**TEXT EXCERPT**
Xiao Long Bao at Bob’s Shanghai 66 in Rockville

IMG_2684Everyone I know has been raving about the latest Chinese joint, Bob’s Shanghai 66 that opened in Rockville early this year. Their signature dish appears to be xiao long bao (steamed soup dumplings), hand-made, mini steamed buns with exploding soupy goodness. It’s won over everyone who’s been there, as I keep hearing people say it the best they’ve ever had. So when my friend Scott, who’d recently moved here from Ohio, said he was looking for some good Chinese food, I thought of this place.

Shanghai 66 does serve primarily Shanghai-style dishes, with all the usual Shanghainese suspects like xiao long bao, mapo tofu, and scallion pie. The anomaly, at our meal at least, is the niu rou mian (beef noodle soup.) The dish has many variations within Chinese communities all over the world, but the one we had at Shanghai 66, with its red braised beef and dark stock, seemed more like Taiwanese-style niu rou mian. But I could be wrong. Maybe the Shanghainese cook their beef soups exactly the same way as the Taiwanese do!

**SUPPLIED RECORDS**
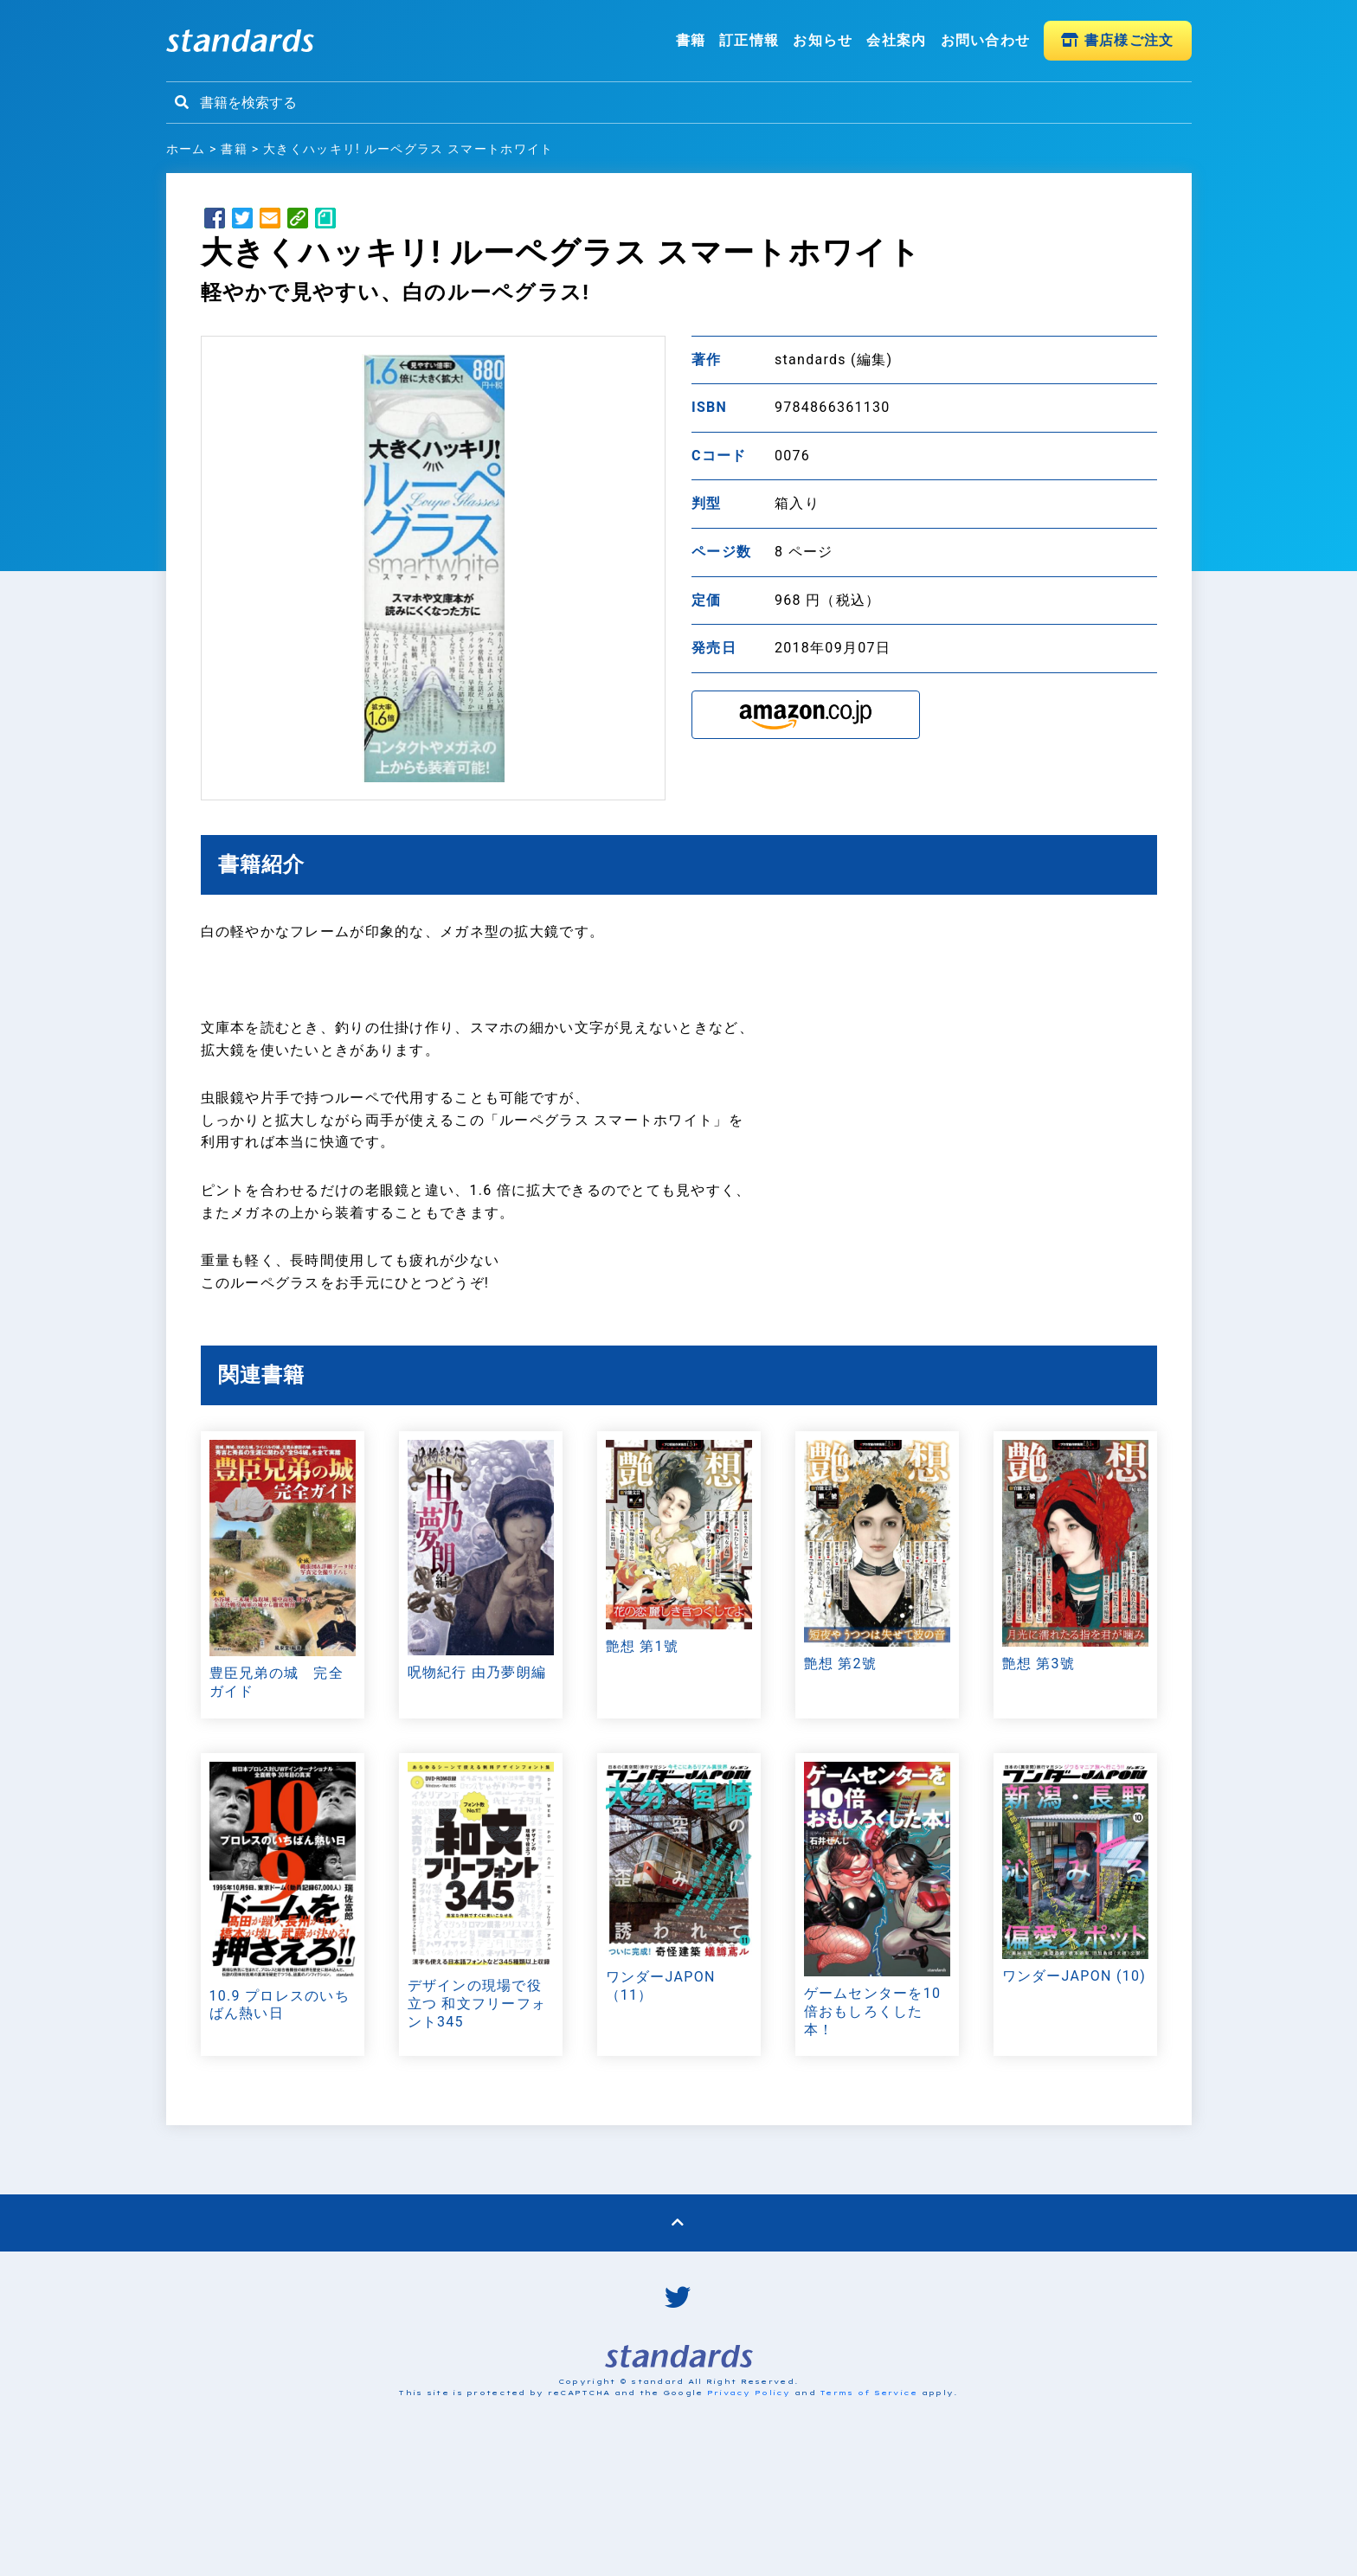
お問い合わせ (986, 40)
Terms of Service (868, 2392)
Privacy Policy (749, 2392)
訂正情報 (749, 40)
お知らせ (822, 40)
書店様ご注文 (1117, 40)
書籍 (691, 40)
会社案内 (896, 40)
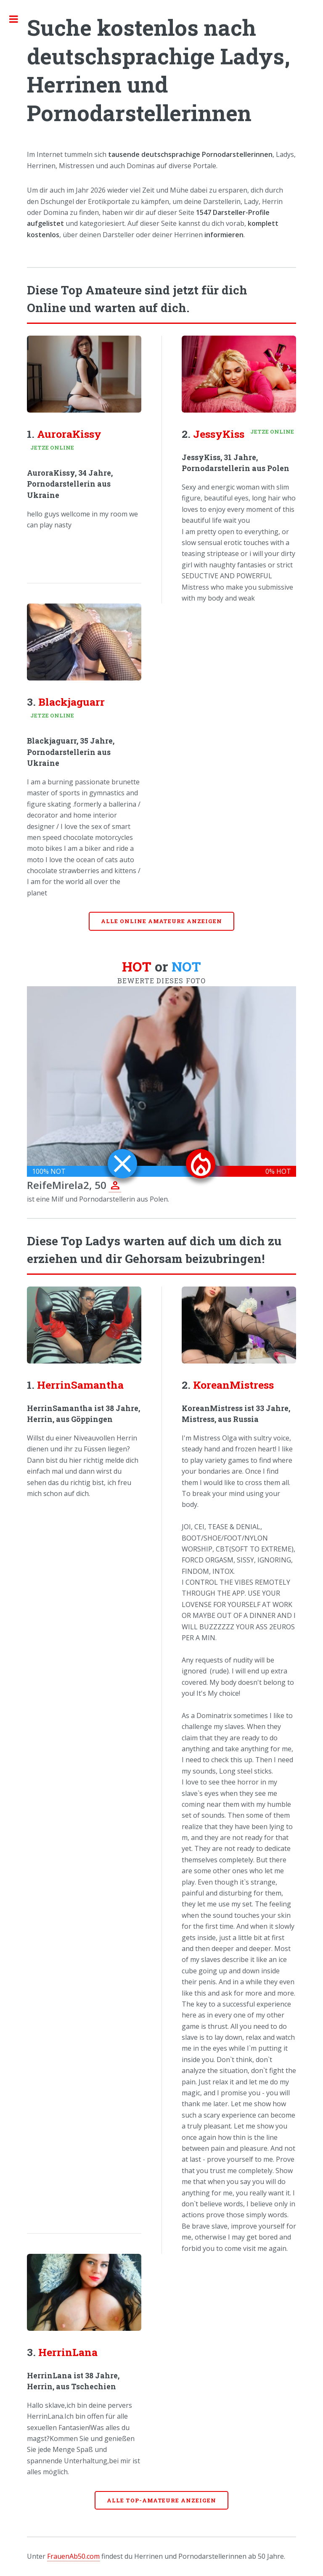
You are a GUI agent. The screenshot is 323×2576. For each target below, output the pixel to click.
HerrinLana (68, 2352)
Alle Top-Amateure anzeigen (161, 2500)
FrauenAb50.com (73, 2556)
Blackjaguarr (71, 702)
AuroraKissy (69, 434)
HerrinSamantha (80, 1385)
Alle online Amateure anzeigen (161, 921)
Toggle (18, 19)
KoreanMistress (233, 1385)
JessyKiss (218, 434)
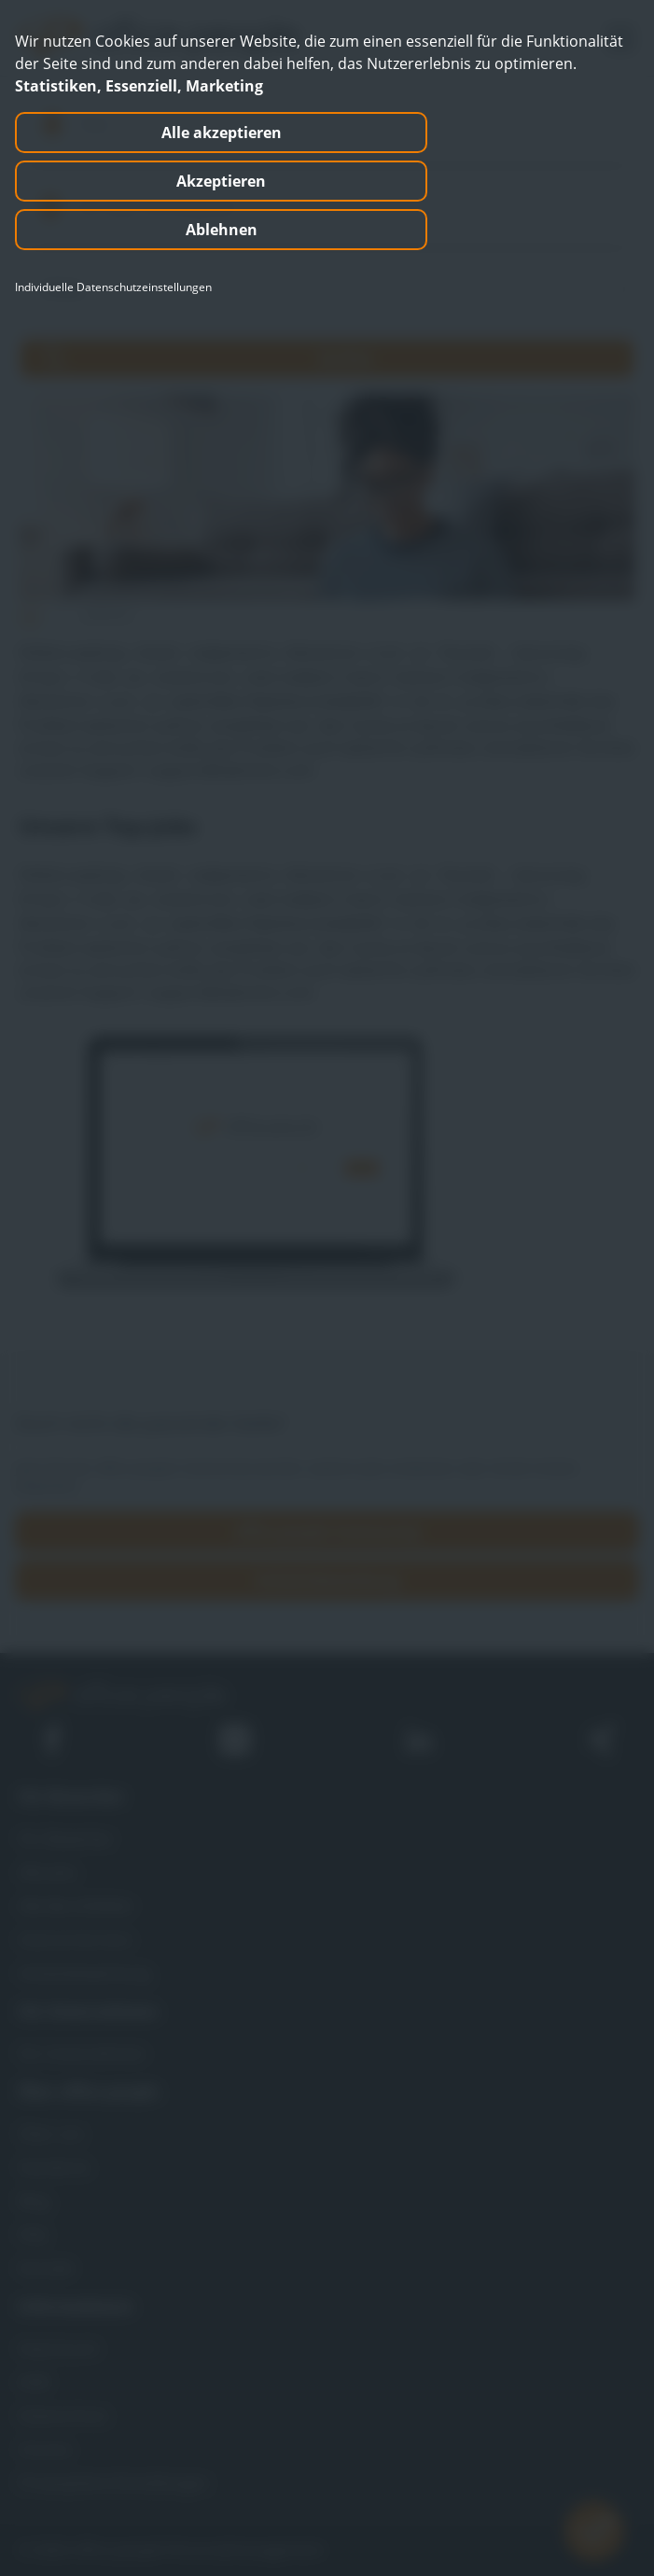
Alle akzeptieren (221, 132)
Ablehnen (221, 229)
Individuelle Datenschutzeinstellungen (113, 287)
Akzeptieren (221, 181)
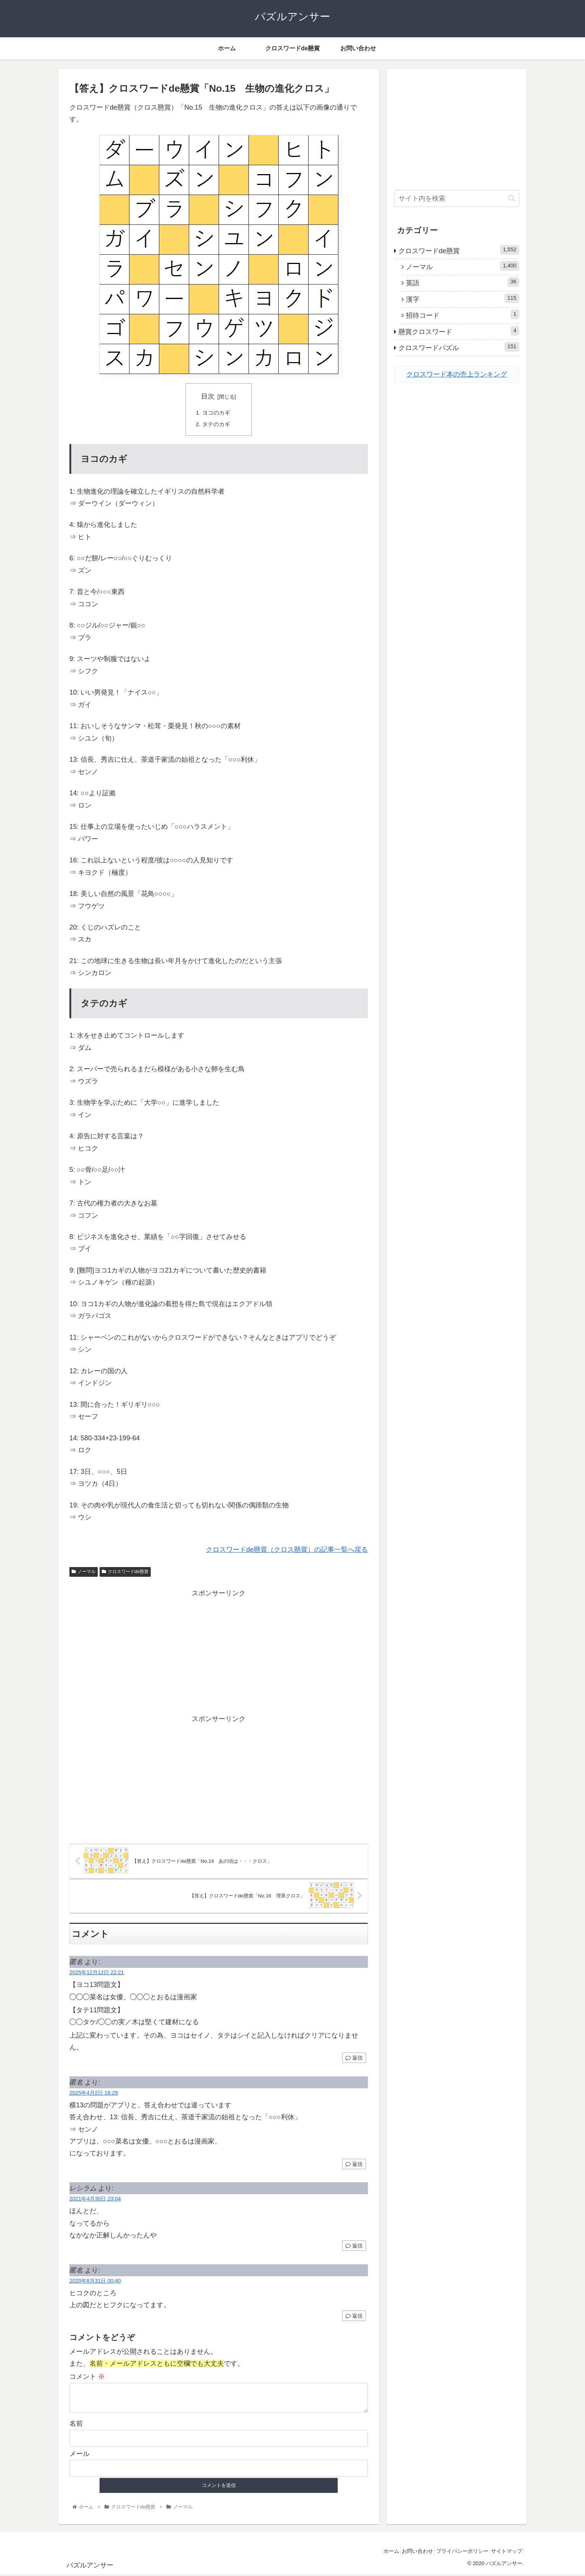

**STATED GOAL 1**
In the Bob's Shanghai 66 post, which dish from the meal seemed more Taiwanese-style than Shanghainese?
**STATED GOAL 2**
Write the next part of the Bob's Shanghai 66 post, picking up after its final sentence.
These entries have no connection to the Bob's Shanghai 66 post.

**FINAL ANSWER 1**
The niu rou mian (beef noodle soup), with its red braised beef and dark stock.

**FINAL ANSWER 2**
Just for the heck of it, I threw in an order of shao mai (right) which are steamed pork and shrimp dumplings even though it hadn’t been recommended as a must-try dish. They were ok — salty, but not flavorful and not particularly high quality in craftsmanship.

There are two types of xiao long bao on the menu. One is the regular ground pork one; and the other is the more expensive crab and pork. We tried the latter, and yes it was delicious! The soup was kinda wasted on me though, as I kept biting into it the wrong way and half the soup sprayed out onto the table, making me a source of laughter for Scott. At least someone thought it was funny. :-/


But when a well-made bowl of beef noodle soup shows up at the table during a Chinese meal like this, you can bet that it’ll take centre stage. The noodles were slippery and al dente, the broth was full of flavour; a pleasant surprise was that it had a slight spiciness, but without a glimmering red layer of hot oil on the surface. Stewed beef chunks could have been just a bit more tender, but were still plentiful and good. Who cares if it’s Taiwan or Shanghai style beef soup! I’m pleased to know that I can get good renditions of both the noodles and xiao long bao in one place.


Not pictured here is a crispy fish flounder dish, stir-fried with sliced chillies and diced onions. I was hungry and dropped the food picture-taking, but anyone wondering if it’s worth ordering — well, generous chunks of fish lightly battered and fried, still piping hot in the middle when served — what do you think I’d say? Yes!

We finished up by 8:30 p.m. and the place was quite empty due to the government shutdown. Scott didn’t mind. He later declared on Facebook that it was “one of the best meals he’d had” in the area, no joke.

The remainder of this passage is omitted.